Intensive grazing paddock systems have rapidly grown in popularity over the last 15 years. That’s when University of Missouri research professor emeritus Dr. Fred Martz starting doing research on them. “I see, hear and read about various producers using that,” Martz told Ozarks Farm & Neighbor. “We can increase our carrying capacity, our stocking rate, by 30-50 percent, and the cost of doing that isn’t really great because modern fencing and water systems don’t cost that much to put in.” Most producers who try it, he added, don’t go back to conventional grazing.
You can put John Spain in that camp. The Hindville, Ark., rancher was already under a traditional rotation system when he made the switch in 1989. “I wasn’t getting enough production,” he told OFN. “I had seen this system in operation in New Zealand, and had been reading about it in various magazines, and decided to try it.” Spain divided 25 acres into five paddocks, using only equipment he could put to use elsewhere on the farm if it didn’t work out. It did, and today his entire 219 acres of forage is divided into 32 paddocks for 65 cow/calf pairs.
Spain said he had nowhere to turn for advice at the time, but management of the paddocks is a simple matter of common sense. “I was devoted to grazing and I had a bit of knowledge of plant growth,” he said. “I’d leave them on there until my senses told me that it was time for them to move because of the plant height, enough leaf area left to collect sunlight to get it to come back and grow; pretty soon the cows would tell me when it was time to move.” How? “The first two days I’d put them in those paddocks, the cows would pay me no mind when I’d go in there,” Spain said. “But then the third day, early in the day they’d start raising their heads and looking at me, and at the end of the third day they’d start bawling, letting me know that it’s time to go somewhere else.”
Spain said rather than taking more effort than his previous rotational system, it took less. Two of his paddocks are situated on a river and in a hilly area and could not be made permanent, but the rest is permanently established. “All I have to do is open a gate and move cattle,” he said.

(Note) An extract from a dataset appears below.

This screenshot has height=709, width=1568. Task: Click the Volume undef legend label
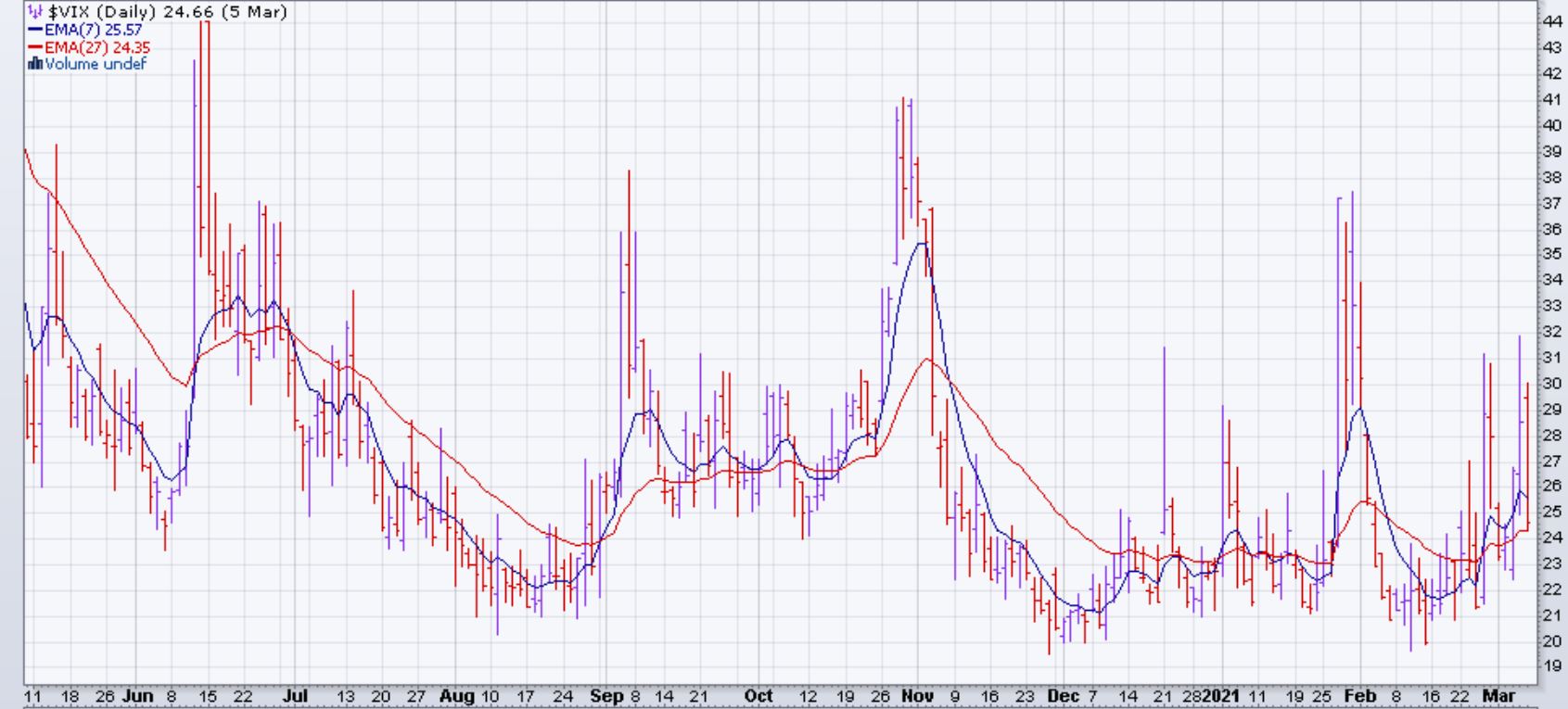click(96, 64)
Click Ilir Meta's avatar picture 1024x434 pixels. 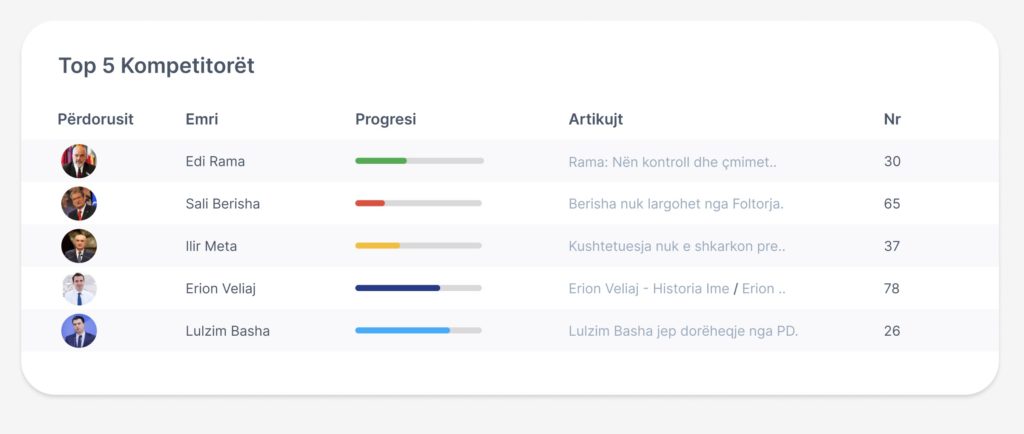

The system also works with a broad selection of forages, according to Martz. Warm-season grasses like crabgrass, bluestem, Indian grass and switchgrass are appropriate, as are cool-season grasses like bluegrass, tall fescue, orchardgrass and bromegrass. And the system is conducive to the 30-40 percent legumes that Martz believes makes for a good pasture mix. “One of the big secrets of management intensive grazing is the pastures get rested because we graze them two or three days and then we move on to another paddock. And so, that rest allows the legumes especially to regenerate and remain strong in the pasture,” he said.
The three day limit for keeping cows on a paddock isn’t cut and dried, he said – “We can stay four and five” – but the key is to get them off before regeneration begins. “If we get too long, the cattle – and sheep and goats – start to graze the new shoots coming up on the recently-grazed plants,” Martz said. “That is bad for the plant; it keeps taking the energy, and the roots and top get out of balance.” In fact, he said dairy farmers who use management intensive grazing move their cows every 12 hours, because of the importance of maintaining milk quality.
The systems also require fencing – either a permanent electric fence, with a single strand of high tensile wire to save money, or temporary fences using polywire and step-in posts – and water. “A permanent water line has to be laid below the ground 30” or more, depending on what part of the state and country we’re in,” Martz said, “but we can also lay water line on top of the ground if we have warmer winters.”
Spain added, in his view, anybody could really do it. He said,“We have a lot of people who come to our grazing schools that will come once, go home and say, ‘That sounds good, but I’m really not into it.’ But we have a lot of people that will come to a grazing school, and then take that knowledge back home and put it to work. We’ve have a lot of people that have developed as profitable and nice of pastures as I have, and I’ve been at it a long time.”